Doctors in the Kitchen

What do a mechanic who drives a car spewing black smoke out the tailpipe, a psychologist whose personal relationships are in tatters, and an overweight, bleary- eyed doctor all have in common?  If you really believe something is true, then you have to show it by how you live.  Our mechanic should drive a car in good repair, a psychologist should have healthy relationships, and a doctor should know how to maintain a healthy body.  Apparently the logic here is starting to register with the medical community, and I for one am really happy to hear about it.

Dr. Eisenberg, an associate professor from the Harvard Schools of Medicine and of Public Health created what he calls an “interfaith marriage”  using chefs to teach doctors how to cook nutritious and good tasting food themselves. The goal is that they will first eat healthier themselves and then pass the inspiration on to their patients.  Dr. John Principe of Palos Heights, Chicago attended the 3 day cooking seminar after getting seriously discouraged about his professional approach of “a pill for every ill”.  Dr. Jim Fox from Michigan came to chop and mix saying, “I want to help my patients not need my services… I’d love to be put out of work.” (1)

We all need to pay attention. “By 2050, for example, as many as 1 in 3 adults will develop diabetes if current trends continue.” (2)  Two-thirds of people with diabetes have high blood pressure. This causes stress on our heart and increases the risk of heart disease.  It significantly harms the eyes even leading to blindness, weakens the kidney causing internal fluid build up, weakness and difficulty sleeping, or lethal kidney failure,  and is known to specifically deteriorate nerves in the feet which leads to injury and amputation. (3)  Diabetes can be avoided through eating and exercising lifestyle choices. We all need to pay attention to what we eat!

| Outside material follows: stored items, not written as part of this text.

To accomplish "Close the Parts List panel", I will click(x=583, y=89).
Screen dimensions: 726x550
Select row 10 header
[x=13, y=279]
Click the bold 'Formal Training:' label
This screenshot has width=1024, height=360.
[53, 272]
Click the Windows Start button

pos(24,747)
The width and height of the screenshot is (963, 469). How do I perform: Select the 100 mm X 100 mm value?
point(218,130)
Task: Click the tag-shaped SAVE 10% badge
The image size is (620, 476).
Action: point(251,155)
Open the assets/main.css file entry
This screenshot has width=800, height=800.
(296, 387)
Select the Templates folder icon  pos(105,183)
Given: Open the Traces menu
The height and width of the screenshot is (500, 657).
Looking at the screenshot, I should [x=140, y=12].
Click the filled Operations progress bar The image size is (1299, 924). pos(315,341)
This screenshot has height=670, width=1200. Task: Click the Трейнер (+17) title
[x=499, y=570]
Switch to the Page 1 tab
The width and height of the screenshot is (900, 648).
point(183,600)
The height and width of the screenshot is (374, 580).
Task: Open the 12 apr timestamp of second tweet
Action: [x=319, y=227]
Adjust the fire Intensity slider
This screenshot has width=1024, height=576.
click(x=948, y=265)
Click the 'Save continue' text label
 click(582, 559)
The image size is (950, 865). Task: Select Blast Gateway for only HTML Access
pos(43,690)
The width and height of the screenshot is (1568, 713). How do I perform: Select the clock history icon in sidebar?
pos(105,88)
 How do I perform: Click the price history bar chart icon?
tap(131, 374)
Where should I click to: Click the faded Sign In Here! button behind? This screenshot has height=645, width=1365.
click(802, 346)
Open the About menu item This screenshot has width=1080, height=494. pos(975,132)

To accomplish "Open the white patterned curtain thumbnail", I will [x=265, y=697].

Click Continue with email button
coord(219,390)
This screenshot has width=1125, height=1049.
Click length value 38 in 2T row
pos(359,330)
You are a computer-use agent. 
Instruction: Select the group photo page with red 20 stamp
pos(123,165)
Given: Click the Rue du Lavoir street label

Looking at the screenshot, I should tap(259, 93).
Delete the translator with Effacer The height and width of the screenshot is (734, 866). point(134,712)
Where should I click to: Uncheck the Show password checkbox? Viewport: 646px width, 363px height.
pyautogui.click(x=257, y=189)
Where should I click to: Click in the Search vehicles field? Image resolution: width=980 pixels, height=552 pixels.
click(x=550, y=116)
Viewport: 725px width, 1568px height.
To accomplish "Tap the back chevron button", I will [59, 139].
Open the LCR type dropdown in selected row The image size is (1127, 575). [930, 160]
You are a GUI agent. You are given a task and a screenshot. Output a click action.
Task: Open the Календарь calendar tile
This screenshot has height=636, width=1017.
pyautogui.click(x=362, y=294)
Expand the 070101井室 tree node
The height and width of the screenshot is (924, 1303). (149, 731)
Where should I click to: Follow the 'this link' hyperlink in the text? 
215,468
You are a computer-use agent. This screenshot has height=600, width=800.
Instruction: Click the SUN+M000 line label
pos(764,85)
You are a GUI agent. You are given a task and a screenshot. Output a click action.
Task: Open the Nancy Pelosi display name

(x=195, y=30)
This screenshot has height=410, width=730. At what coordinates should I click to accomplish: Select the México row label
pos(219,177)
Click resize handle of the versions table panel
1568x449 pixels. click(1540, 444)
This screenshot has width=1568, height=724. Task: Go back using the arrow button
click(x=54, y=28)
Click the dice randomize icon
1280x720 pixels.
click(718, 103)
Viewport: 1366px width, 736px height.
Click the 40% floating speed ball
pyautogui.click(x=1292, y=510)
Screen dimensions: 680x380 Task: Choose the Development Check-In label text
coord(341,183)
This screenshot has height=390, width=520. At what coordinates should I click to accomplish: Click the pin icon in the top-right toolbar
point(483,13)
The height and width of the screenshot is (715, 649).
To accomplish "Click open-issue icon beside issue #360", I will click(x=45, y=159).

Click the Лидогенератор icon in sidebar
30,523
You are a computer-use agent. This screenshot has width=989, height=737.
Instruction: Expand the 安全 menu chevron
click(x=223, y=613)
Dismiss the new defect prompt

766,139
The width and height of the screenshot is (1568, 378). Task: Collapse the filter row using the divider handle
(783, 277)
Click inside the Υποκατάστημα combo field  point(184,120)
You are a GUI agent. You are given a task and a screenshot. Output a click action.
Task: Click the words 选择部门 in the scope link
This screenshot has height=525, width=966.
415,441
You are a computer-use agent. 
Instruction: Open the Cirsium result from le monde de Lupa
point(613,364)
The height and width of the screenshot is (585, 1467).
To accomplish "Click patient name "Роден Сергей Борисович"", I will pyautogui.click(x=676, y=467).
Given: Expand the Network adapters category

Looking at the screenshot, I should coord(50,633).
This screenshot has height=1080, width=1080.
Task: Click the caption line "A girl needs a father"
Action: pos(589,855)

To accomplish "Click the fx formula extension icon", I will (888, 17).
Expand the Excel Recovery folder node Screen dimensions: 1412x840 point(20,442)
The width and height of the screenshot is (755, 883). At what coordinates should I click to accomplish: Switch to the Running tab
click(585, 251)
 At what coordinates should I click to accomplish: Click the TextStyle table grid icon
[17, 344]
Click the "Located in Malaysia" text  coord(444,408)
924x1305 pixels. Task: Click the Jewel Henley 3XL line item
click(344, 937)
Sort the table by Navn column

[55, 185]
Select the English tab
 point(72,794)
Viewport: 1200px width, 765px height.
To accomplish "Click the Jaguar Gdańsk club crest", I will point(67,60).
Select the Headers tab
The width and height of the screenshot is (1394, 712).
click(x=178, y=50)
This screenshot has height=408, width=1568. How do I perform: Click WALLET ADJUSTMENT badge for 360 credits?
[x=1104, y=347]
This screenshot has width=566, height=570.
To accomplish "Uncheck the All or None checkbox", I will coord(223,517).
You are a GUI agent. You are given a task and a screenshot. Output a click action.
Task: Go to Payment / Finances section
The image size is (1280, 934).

I was in the grocery store the other day waiting for the carts ahead of me to move through the line.  I was shocked to see the tired dad in front of me with his two teen aged daughters buying a cart full of colorful boxes of sugary, salty processed food items, stacks of red meat, and not one single piece of fruit or any vegetables.  I don’t see this at the Sprouts where I usually shop so it made me pause and look around a bit more.  I was horrified to see the same ingredients in every cart to my right and my left.  It might have been just a coincidence, but I doubt it.  When I unload groceries onto the conveyor belt it is an ocean of produce bags interspersed with something like a carton of eggs or a package of meat or chicken and various canned goods.

Like the good doctors learning to cook healthy food you would actually look forward to eating, I also believe that making homemade meals is a must for healthy eating.  Here are a few things that will help busy cooks overcome the obstacle of limited time and experience in the kitchen.

1- Print out the weekly menu of recipes and the shopping list that goes with it each week here at Orange Tree Lane.
2- Do one big shopping trip a week using your list and have all of the ingredients ready and waiting for you when it is time to cook.
3- Decide what you will make IN THE MORNING so that meat can be taken from the freezer, or so that you can delegate or chop some of the fresh produce ahead of time yourself as listed in the “Prep Work” section of the recipe.
4- Save lots of time by making double batches and eating leftovers for dinner or lunch the next day, or freeze them for another busy night.

Like any great endeavor, planning is absolutely essential to execution. The health professionals are realizing that home cooking is synonymous with healthy eating and worth the extra effort. I couldn’t agree more, and I hope you will use the planning you find right here at Orange Tree Lane to help you make the job that much easier!